# r33 gtr insurance...not having much luck



## 120506 (Jun 23, 2015)

33 yo
9 years no claims
Minor fender bender jan 2015
No fines or convictions
Previous car jdm dc2

The few Ive tried who have said I have to have owned it a year before they'd quote? ****

Any ideas?


----------



## Alex C (Aug 10, 2005)

Yes a few do that.

Have you got experience of other 'fast' cars before this one?

And what type of use do you want (daily or weekend toy?) Do you have a garage?


----------



## 120506 (Jun 23, 2015)

Alex C said:


> Yes a few do that.
> 
> Have you got experience of other 'fast' cars before this one?
> 
> And what type of use do you want (daily or weekend toy?) Do you have a garage?


In a locked garage,
Dc2 was a quick car albeit na 210bhp 1060kg.
Private social domestic use only
Under 6,000 miles a year Id estimate

Aplan -no
greenlight -no
Chris knott -no
Sky just gave me a quote

Will try a few others


----------



## matt j (Oct 19, 2001)

Try Adrian Flux?


----------



## 120506 (Jun 23, 2015)

matt j said:


> Try Adrian Flux?


Heard a few horror stories about them lot so.....hmm. :?


----------



## Mookistar (Feb 5, 2004)

Try AIB


----------



## matt j (Oct 19, 2001)

[redacted] said:


> Heard a few horror stories about them lot so.....hmm. :?


Yep me too but I've been insured with them for years without issue but having said that, with the exception of a windscreen replacement which was done hassle free, I've never had a claim.


----------



## 120506 (Jun 23, 2015)

Aib is a no....was over £2500 or something stupid because I couldn't tell them what bhp the car will have..........
Sigh


----------



## four-twelve (Oct 10, 2014)

Try Pace Ward.

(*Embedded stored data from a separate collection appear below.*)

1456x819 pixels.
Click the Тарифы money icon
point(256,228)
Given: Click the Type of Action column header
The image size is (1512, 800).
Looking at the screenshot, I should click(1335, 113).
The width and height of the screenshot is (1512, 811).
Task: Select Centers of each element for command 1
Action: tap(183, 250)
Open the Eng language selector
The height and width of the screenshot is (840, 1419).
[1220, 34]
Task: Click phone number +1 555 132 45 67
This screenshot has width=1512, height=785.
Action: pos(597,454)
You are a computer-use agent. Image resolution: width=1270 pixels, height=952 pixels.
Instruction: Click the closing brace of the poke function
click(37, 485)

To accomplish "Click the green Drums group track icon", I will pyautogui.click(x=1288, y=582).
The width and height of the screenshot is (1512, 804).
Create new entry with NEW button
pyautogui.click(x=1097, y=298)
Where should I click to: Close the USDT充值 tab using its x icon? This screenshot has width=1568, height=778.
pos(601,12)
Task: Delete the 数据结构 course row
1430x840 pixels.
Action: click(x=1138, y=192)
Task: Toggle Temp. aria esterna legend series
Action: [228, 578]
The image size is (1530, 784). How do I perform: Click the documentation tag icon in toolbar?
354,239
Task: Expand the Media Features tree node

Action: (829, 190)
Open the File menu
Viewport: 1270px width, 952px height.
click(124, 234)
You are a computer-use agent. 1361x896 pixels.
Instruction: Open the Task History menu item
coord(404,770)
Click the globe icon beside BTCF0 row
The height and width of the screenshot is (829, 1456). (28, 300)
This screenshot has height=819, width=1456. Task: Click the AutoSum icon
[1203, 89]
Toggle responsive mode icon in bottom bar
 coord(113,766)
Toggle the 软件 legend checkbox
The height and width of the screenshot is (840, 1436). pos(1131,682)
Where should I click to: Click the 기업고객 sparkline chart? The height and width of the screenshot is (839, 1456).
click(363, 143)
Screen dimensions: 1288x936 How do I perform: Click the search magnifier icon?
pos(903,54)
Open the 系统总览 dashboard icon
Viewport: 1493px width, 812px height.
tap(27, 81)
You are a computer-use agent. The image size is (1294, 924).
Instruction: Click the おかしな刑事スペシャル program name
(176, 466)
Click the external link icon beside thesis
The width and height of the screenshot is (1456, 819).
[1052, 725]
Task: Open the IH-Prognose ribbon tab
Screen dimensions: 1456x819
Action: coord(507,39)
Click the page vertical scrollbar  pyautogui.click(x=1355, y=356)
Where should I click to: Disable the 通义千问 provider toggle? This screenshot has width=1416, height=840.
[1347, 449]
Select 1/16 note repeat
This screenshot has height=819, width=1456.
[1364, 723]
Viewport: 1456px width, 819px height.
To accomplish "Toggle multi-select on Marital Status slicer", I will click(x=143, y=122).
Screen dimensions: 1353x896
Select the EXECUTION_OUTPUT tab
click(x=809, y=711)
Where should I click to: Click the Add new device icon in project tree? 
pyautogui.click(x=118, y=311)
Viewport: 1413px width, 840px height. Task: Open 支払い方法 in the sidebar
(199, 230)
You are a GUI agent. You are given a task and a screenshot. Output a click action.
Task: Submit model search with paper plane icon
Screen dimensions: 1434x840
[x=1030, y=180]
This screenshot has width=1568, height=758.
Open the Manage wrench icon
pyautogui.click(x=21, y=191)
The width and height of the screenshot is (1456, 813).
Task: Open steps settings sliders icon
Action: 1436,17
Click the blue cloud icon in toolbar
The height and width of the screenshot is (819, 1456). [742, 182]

They insured my 34R for a good price where no one else would touch me for less than £4000.


----------



## R33 GTR (Sep 17, 2013)

I don't like Adrian flux but that's who I used the first year I had mine, it was just under £1,100, swapped to sky the next year and it was £600 ish, got mine when I was 32 and had 6 years ncb


----------



## GTRNICK (Apr 29, 2005)

I'm with pace ward all mods declared


----------



## matt j (Oct 19, 2001)

You just have to be careful and read the small print on some insurance policies, most only offer a maximum of £30k coverage so something to consider if you know your car is worth more.

I do believe this has caught a couple of owners out in the past where effectively, you're underinsured.


----------



## R33 GTR (Sep 17, 2013)

My problem with Adrian flux was when I tried to swap my 328 bmw insurance on to my shitroen saxo they wanted another £1600 for the last 3 months even though id only paid £300 for the whole year on the bm :flame:

They were also insistent that my car was only worth what I paid for it even though I tried to explain that I bought it from a friend and got a good deal, they refused to accept any suggestion of market value....

In Adrian flux's opinion if a relative sells you a Bugatti Veyron for £1 then that's what it's worth.


----------



## 120506 (Jun 23, 2015)

Ok, so paceward were one of the most expensive quotes so far.....no thanks.

Adrian flux tried to pull a blatant bullshit tactic, magically knocking off another £100+ when I said I wasnt by any stretch, interested or impressed with their quote...after having already discussed my vehicle history...they then preceeded to compile the following tale..... "oh ok...let me just see what I can do for you, lets just take into account your experience and see, im online with the agent now....yep...thats good......." then the price magically dropped.....but they already knew my car history which is where they shat in their own nest.....on principle alone Id not accept their offer after a trick like that...I know they all do it but at least try to mask your bullshit if your going to try it on....not everyone is a moron. Adrian flux....not for me. Aa sou....

The price is going in the right direction so a few more phones calls and see what happens.


----------



## Saifskyline (May 19, 2013)

Try Elephant buddy!


----------



## Mookistar (Feb 5, 2004)

Keith Michaels?


----------



## 120506 (Jun 23, 2015)

i think they..., hm.....now then? cant remember what they said or if they would quote me., ive rang that many.. ..best so far has been via uswitch £546. advance or something i think the firm was called...never heard of them. excess was too high however and i couldnt drive other cars with that.., 

sky were 741 but said if i call when im ready to insure it theyd go lowdr :? makes sense to someone. ...


----------



## Mookistar (Feb 5, 2004)

741 ain't bad tbh


----------